AN IRREVERENT HISTORY OF TRAVEL

Enlightening and entertaining.

A wide-ranging, politically acute inquiry into the history of travel and tourism, as seen by a south Indian writer and translator.

Attending a lecture by a travel videographer on "the travel habits of different demographics," Habib heard him proclaim, “Europeans travel in August” and “cruises are for retired Americans.” Then came the kicker: “People from the Third World do not travel; they immigrate.” Born in Kerala, India, now living in Brooklyn, the author is a traveler and an immigrant, sometimes a tourist, as well. All these perspectives play a role in this collection of essays.

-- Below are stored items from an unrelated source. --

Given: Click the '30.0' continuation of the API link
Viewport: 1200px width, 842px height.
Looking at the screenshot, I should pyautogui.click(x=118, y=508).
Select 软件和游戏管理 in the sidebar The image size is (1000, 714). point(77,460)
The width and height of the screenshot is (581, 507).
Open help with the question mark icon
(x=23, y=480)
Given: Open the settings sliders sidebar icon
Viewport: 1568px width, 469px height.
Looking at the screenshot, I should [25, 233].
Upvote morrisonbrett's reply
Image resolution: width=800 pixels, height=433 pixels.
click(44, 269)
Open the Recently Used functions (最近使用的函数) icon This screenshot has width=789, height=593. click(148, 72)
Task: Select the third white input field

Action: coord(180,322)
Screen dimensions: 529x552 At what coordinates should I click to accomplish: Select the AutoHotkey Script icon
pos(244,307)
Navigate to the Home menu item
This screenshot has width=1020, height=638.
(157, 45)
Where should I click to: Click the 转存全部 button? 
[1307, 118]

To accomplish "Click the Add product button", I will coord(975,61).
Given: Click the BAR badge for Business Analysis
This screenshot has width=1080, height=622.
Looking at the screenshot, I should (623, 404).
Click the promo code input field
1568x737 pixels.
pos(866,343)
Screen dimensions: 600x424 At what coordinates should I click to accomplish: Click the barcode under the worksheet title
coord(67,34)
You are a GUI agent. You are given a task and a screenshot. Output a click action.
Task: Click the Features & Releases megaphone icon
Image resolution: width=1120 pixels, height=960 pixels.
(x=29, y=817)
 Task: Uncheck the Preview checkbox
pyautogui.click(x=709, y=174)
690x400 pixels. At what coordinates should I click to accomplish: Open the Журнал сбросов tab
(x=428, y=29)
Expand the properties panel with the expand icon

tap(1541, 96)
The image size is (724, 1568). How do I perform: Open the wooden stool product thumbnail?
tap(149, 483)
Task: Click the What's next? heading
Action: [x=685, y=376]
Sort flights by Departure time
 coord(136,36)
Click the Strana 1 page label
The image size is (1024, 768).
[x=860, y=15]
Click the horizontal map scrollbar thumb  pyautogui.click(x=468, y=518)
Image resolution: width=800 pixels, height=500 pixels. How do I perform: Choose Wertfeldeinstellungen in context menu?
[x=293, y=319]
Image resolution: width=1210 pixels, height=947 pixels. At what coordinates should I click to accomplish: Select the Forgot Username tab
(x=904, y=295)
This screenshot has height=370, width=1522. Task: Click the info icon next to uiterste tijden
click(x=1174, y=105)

Habib opens by contrasting her experience as a traveler with that of a white woman she met in Turkey, segueing into a history of guidebooks and an interrogation of the association between travel and privilege. “But what if," she wonders, "instead of being a hole in the self, [lack of privilege] is more akin to a window? A crack through which the light gets in, a third eye that reveals the magic-mushroom hybridity of the world we live in?" Another essay describes her months as a new mother in Brooklyn, finding solace in aimlessly riding buses; Brooklyn, she proclaims, is "a flaneur's paradise." Most essays combine the history and historiography of travel with engaging personal narratives—e.g., her white American husband getting foiled in his plan for a romantic trip to Paris because his brown wife cannot get the paperwork in time. Habib includes funny stories about craving Thai food in Barcelona and her biophobia (fear of nature). A wonderful afterword explains "Why I Use ‘Third World In This Book.’ ” Although some find the term derogatory, she argues, “To speak of the Third World is to bring it into being…It’s not offensive to me. Its nasty women, bad hombres, and shitholes are dear to me.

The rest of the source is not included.